→ Document excerpt:
You know what Gerry, we feel it’s a huge differentiator. Laurie and I and the team here and Dave and all read this we talk a lot about that. Just being a company that picks up your stuff is ultimately will back up to what we really have is a data value that is in a B2B world can bring immense upside to our client. And so we’re really excited about it.

If clients’ expectations are going to grow you ask about what’s happening with them now. One of our large industrial clients is really easing it quite a bit. It’s absolutely vital to what they’re doing every day understanding where those dollars are going, where those tons are going.

But more importantly, I believe not where they’re going but how they’re getting there in the first off.

What kind of standards do I have whether it’s produced food waste, whether it’s metals, whatever we’re drawing away and tracking, what’s the baseline where should it be? And if there is some of my locations up on the customer that generate significantly higher percentage of tonnages when they should be close to the same, why is that tolerance so broad.

And I think we may have missed it before, for example, in the space of food waste as one of our strengths, we talk a lot about and negotiate the cost of disposing of food waste which is a tiny fraction of what the cost of food waste in and of itself originally is.

If you’re a retail store and you’re buying cucumbers I’m just going to pull that out there. Whatever cucumbers you buy, your hope is that they’re all going to go through the front register and bring you $2 for that $1 a pound you spend. Every pound that goes out in any kind of waste it is a hundred percent P&L loss to the operation.

And if we can give them data that help their replenishment, for example, be much more in line with the demand. And they cut their spoilers down and actually reduce their food waste. That’s where the data takes down so much more value Gerry than just the art and the economics are picking up their food waste.

So yes it’s a quick question I appreciate that. We do it as a big differentiator for us. And going forward you can see how that can translate into one higher stickiness level with your client because of the dependence on that is part of business.

And secondly, if we’re providing services somebody else is not or maybe not doing to the extent that we are, it makes our service more value which ideally is to translate into margin long-term..

Gerry Sweeney

And then one real really industrial [ph] question.

Severance, I think in a queue, $244,000 that’s in SG&A correct?.

Laurie Latham

Yes..

Gerry Sweeney

Okay, perfect. Thank you very much..

Operator

We’ll go on next to Avi Fisher with Long Cast Advisers..

Avi Fisher

Hi Ray, long time never seen..

Ray Hatch President, Chief Executive Officer & Director

Hi Avi..

Avi Fisher

Just had a few very quick questions.

Were there any one time benefits in gross profit?.

Ray Hatch President, Chief Executive Officer & Director

One time, no....

Avi Fisher

Contract reassessments or anything?.

Ray Hatch President, Chief Executive Officer & Director

No I get what you’re asking we’re kind of looking at each other to see....

Laurie Latham

No we’re not aware of any material significant type of things that come to mind. And we may have various types of services that one customer may do one quarter they don’t do another quarter. So there’s some variances in the mix of our services all the time..

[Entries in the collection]
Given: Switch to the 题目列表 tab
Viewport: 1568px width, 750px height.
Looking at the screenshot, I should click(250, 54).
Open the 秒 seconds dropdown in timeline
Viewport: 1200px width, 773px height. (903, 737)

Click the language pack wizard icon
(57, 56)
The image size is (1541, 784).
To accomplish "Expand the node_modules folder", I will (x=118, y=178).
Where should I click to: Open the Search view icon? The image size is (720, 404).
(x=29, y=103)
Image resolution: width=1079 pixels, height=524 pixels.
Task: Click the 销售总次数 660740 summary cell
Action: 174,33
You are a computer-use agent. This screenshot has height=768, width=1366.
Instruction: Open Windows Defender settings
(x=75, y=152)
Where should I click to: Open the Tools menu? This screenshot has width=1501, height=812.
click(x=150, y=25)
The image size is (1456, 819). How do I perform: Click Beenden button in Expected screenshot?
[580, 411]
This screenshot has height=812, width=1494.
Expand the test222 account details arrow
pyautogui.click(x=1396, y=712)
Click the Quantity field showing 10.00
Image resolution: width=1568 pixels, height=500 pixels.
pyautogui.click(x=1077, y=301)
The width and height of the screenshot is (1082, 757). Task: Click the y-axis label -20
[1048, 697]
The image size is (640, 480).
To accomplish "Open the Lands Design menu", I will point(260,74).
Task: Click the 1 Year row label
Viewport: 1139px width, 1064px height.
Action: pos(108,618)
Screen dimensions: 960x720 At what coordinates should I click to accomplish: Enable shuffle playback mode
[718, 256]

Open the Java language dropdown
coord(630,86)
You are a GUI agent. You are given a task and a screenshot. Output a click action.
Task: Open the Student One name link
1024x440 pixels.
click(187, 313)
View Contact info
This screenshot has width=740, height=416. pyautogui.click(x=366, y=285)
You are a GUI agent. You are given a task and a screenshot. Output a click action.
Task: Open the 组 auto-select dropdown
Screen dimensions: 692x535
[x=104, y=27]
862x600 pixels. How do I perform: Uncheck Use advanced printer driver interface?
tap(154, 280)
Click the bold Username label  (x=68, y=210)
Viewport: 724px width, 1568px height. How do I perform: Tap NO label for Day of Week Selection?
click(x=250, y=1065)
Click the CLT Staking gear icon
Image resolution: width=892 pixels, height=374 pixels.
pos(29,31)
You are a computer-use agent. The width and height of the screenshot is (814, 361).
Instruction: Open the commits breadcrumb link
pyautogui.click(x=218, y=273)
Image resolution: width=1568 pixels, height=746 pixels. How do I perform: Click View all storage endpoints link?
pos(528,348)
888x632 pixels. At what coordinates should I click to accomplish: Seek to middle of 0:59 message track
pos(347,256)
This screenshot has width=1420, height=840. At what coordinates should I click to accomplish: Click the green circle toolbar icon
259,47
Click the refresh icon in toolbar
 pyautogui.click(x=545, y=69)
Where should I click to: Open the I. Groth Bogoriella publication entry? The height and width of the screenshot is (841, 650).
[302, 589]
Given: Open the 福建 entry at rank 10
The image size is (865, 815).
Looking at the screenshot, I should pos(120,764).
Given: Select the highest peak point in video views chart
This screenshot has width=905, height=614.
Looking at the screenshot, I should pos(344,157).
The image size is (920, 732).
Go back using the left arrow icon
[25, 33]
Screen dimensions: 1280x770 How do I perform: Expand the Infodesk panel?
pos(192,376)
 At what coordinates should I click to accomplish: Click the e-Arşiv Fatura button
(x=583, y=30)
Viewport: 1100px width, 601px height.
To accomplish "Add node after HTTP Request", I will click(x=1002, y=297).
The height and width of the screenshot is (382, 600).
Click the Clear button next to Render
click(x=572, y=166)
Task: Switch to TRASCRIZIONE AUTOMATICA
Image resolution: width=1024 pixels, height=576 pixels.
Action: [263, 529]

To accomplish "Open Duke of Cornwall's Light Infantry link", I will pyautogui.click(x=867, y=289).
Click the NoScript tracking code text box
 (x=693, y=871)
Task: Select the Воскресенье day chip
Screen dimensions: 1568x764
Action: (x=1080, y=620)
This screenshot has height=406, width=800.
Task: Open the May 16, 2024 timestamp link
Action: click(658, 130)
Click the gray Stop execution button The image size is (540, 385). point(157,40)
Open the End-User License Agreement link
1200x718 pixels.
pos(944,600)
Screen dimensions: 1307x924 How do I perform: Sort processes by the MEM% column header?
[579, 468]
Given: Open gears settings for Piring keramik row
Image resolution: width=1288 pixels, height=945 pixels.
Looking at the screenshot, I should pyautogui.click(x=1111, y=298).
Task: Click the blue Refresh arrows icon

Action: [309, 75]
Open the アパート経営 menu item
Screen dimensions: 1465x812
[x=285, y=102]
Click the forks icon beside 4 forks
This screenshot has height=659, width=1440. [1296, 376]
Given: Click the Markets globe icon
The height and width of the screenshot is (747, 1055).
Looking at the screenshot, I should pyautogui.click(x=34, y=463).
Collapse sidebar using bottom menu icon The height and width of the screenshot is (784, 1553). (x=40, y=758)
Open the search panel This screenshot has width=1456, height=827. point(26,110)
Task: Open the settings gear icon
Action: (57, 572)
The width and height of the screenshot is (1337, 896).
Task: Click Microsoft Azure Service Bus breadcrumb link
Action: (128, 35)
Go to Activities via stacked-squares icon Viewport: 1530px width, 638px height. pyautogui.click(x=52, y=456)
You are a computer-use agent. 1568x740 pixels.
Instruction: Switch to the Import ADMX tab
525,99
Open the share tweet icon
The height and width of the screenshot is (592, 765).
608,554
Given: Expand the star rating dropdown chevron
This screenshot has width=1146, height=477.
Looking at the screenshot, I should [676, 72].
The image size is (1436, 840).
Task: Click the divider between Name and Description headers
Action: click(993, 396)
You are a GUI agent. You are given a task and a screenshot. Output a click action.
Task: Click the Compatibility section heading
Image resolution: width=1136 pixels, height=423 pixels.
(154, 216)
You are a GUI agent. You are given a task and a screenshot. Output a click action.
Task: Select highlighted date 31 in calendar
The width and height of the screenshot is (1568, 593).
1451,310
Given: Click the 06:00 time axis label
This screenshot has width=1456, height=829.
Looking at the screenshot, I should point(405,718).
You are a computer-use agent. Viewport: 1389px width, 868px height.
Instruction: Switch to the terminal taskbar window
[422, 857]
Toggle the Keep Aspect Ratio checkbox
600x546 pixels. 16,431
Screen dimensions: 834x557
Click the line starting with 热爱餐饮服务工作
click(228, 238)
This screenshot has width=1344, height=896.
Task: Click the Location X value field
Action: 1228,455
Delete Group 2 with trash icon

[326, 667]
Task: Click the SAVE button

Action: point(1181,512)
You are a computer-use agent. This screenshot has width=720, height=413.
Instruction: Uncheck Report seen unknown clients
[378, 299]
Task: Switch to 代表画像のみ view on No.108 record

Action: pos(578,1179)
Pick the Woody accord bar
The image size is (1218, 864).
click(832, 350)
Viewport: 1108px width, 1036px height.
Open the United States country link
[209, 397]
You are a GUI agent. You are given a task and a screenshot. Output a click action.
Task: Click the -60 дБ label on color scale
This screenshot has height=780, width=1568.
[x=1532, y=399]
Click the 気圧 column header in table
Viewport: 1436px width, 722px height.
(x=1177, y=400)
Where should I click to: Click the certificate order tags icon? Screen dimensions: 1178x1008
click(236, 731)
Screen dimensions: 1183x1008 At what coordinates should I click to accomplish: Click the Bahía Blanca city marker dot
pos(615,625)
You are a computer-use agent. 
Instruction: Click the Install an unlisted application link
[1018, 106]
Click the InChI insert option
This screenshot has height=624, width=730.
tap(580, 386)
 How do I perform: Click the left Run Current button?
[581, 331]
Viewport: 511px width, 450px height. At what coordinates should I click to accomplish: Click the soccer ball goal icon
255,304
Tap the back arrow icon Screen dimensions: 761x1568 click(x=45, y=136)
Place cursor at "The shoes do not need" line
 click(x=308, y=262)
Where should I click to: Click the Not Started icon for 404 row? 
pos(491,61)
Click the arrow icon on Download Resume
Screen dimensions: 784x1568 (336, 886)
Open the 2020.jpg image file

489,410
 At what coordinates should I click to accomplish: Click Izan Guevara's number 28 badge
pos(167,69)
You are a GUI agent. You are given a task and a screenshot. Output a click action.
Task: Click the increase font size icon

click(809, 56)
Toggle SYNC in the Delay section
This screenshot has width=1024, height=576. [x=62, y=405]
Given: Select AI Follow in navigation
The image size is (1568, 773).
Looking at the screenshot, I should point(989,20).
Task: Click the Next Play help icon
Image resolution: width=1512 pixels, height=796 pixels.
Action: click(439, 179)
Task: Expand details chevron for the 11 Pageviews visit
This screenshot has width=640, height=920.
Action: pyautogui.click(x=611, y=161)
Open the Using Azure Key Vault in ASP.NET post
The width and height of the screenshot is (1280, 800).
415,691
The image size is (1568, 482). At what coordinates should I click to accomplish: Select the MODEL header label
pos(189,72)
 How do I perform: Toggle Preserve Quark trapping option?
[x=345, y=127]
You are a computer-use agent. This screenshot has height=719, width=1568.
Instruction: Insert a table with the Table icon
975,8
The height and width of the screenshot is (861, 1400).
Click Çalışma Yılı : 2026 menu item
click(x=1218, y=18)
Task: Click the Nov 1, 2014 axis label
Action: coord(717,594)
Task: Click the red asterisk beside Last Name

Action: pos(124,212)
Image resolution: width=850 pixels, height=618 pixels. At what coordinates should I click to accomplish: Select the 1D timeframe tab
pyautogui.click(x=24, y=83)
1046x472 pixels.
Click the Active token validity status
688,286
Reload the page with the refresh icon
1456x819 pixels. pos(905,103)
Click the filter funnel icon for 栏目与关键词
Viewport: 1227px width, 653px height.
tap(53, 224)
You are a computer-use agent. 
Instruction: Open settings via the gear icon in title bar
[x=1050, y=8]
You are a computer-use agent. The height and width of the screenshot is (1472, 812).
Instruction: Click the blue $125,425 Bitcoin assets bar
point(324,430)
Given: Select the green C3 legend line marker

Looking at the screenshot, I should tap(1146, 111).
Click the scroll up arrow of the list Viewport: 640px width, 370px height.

→ What to work on:
**a)** In the earnings call transcript, what does the cucumber example say every pound that goes out as waste amounts to for the operation?
**b)** Please continue the earnings call transcript from its last line.

→ The responses:
**a)** A hundred percent P&L loss to the operation.

**b)**
Ray Hatch President, Chief Executive Officer & Director

No it’s from one-time perspective, I get your question like if there is any huge big thing that moves the needle the north. And the answer is no but I want to go back to something we mentioned earlier. We have a lot of low-hanging fruit that we’re attacking through all the things we’ve already mentioned in the call.

And so I wouldn’t draw a straight line and expect that I think our improvement was 2.2% in gross margin, during – yes 2.2% obviously that’s not a – we don’t expect to do it every quarter. We grab the lowest hanging fruit. But to your point though it’s not one time it shouldn’t be one time.

There might be some variances but that’s what we grabbed up first and hopefully we’ll continue to improve a lot of that if it’s marginal..

Laurie Latham

I guess what I’m saying is that our business practice should hopefully yield get stuff going forward, but I want to see that kind of increase quarter-over-quarter..

Avi Fisher

Right when you’re talking about low-hanging fruit I mean, this is harvesting low-hanging fruit that you planted, I should say, whatever metaphor for the last few quarters, this isn’t just that quick turn on one quarter of work..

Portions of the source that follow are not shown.